Babe of joy! Shujaa is a very content little man who gets even happier if you pick him up and swing him upside down singing ‘The Okee Kokee’ with ‘Shujaa’ interjected. His other favourites include being pushed on the roundabout and tickled relentlessly. He will often lift his arms and request ‘mimi’ to let you know that you should pick him up and randomly sings the words ‘ee-ii-ee-ii-oo’ throughout the day. Top Tip: Touch his button nose. It is the cutest thing on Earth (you don’t know until you try!)!
Filipo is just like a little man already and another who is ‘too cool for school’. Note: Singing ‘Filipo’ repeatedly can produce an awesome dance including moonwalking and finger pointing – but it has been rarely seen.
The Yoda reference is far clearer from a head shot! Vicky can definitely get a mood on, but can usually be pulled out of it. Trait: The Vicky Face – includes downcast eyebrows, wide eyes, her trademark pout and a telling pointed finger. It is often accompanied by the word ‘wewe’ meaning ‘you’. It is just one of her many hilarious expressions! Her older sister, Queen, lately entered the orphanage and we held a birthday celebration for her.
Okay, so I lied, that wasn’t ‘just a few’ of the children but they are all so lovely!
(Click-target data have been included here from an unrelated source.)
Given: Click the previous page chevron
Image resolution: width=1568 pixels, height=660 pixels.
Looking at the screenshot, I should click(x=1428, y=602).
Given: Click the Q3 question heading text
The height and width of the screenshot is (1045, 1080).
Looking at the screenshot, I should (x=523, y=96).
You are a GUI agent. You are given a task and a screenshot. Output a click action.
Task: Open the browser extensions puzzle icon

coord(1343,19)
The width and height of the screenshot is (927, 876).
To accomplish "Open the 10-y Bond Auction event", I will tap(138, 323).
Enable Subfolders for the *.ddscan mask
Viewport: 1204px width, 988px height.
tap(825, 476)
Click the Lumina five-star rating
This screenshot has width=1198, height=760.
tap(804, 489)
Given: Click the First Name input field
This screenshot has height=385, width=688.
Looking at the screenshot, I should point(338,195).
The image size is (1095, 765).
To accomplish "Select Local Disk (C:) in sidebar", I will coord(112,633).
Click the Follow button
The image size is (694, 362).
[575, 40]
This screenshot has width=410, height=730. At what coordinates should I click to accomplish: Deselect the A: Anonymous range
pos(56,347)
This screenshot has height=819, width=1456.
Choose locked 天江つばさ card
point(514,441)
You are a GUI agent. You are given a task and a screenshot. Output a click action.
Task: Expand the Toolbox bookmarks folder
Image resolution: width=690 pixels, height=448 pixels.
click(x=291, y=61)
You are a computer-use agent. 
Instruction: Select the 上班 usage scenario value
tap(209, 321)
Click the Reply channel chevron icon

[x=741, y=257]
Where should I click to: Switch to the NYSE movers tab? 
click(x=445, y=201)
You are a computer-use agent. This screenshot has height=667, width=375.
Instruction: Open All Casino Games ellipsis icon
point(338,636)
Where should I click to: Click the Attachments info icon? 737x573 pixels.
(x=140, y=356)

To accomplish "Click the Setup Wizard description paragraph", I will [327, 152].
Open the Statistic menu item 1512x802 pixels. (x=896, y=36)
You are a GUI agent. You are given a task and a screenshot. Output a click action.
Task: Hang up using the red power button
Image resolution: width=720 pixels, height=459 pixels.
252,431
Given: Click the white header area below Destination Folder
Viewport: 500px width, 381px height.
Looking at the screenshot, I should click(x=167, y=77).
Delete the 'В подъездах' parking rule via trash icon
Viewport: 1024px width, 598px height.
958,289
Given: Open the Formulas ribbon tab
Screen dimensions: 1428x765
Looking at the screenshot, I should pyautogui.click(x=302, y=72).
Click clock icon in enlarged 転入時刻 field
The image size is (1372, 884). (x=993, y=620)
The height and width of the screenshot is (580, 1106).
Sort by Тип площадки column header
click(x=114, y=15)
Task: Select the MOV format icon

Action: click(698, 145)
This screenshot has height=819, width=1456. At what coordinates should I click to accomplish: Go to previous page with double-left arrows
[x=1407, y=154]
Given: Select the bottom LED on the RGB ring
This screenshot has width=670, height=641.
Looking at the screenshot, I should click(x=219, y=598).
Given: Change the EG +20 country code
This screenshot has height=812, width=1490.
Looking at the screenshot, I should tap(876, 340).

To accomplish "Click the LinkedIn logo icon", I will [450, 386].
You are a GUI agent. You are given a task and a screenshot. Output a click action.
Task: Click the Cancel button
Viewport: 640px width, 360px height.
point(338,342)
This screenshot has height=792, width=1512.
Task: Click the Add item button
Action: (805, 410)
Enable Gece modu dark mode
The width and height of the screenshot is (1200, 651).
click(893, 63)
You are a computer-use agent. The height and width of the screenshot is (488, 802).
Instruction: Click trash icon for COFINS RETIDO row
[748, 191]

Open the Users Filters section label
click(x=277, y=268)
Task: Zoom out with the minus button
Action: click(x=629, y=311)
There are so many more of them and that was just a taste of the sweet and funny characters at Nkoaranga Orphanage. However, regardless of all the playing and the children and their quirky ways, it is worth noting that they still face a lot of problems. Malaria is common in the orphanage and the children must be treated often. Furthermore, some of the children are still affected by their past and are upset, distant or antisocial so need lots of love and care from volunteers. The great thing about volunteering with The Small Things at Nkoaranga Orphanage is you know you are definitely helping and work there goes far beyond spending hours sat with a baby on your lap. You often start the day as the sun rises, walking through the orphanage gate to hear the first murmurs of the babies and from there it is: nappy changing, drying children from their bath, finding clothes, finding shoes, feeding uji, cleaning, putting out laundry, potty training… and then repeat. The Mamas who work there have a lot to do and there is always a way to help them and make their job easier, even just by entertaining the children.
If you are interested in volunteering with The Small Things and helping a more than worthwhile cause, I couldn’t recommend it more. Also, they are flexible and encouraging of you to really experience Tanzania during your stay, so your visit could include climbing Mount Kilimanjaro or going on safari (like mine!) as well as getting to volunteer with the beautiful children.
I think over my six weeks in Nkoaranga and remember the days we spent outside, when the sun would come out and the morning was wearing a sky of blue. Happy children would dance in a mist of bubbles blown by volunteers, Isaac would clap his hands as he was pushed the swing and Shujaa’s laugh could be heard echoing across the orphanage as he was tickled for the third time. I plan to be very involved with both Nkoaranga Orphanage and The Small Things in the future, and happily wait until I can return. It wasn’t chance that brought me to the orphanage, it was luck.”
Thank you so much, Romany, for that lovely, fresh insight into the different personalities of all those kids!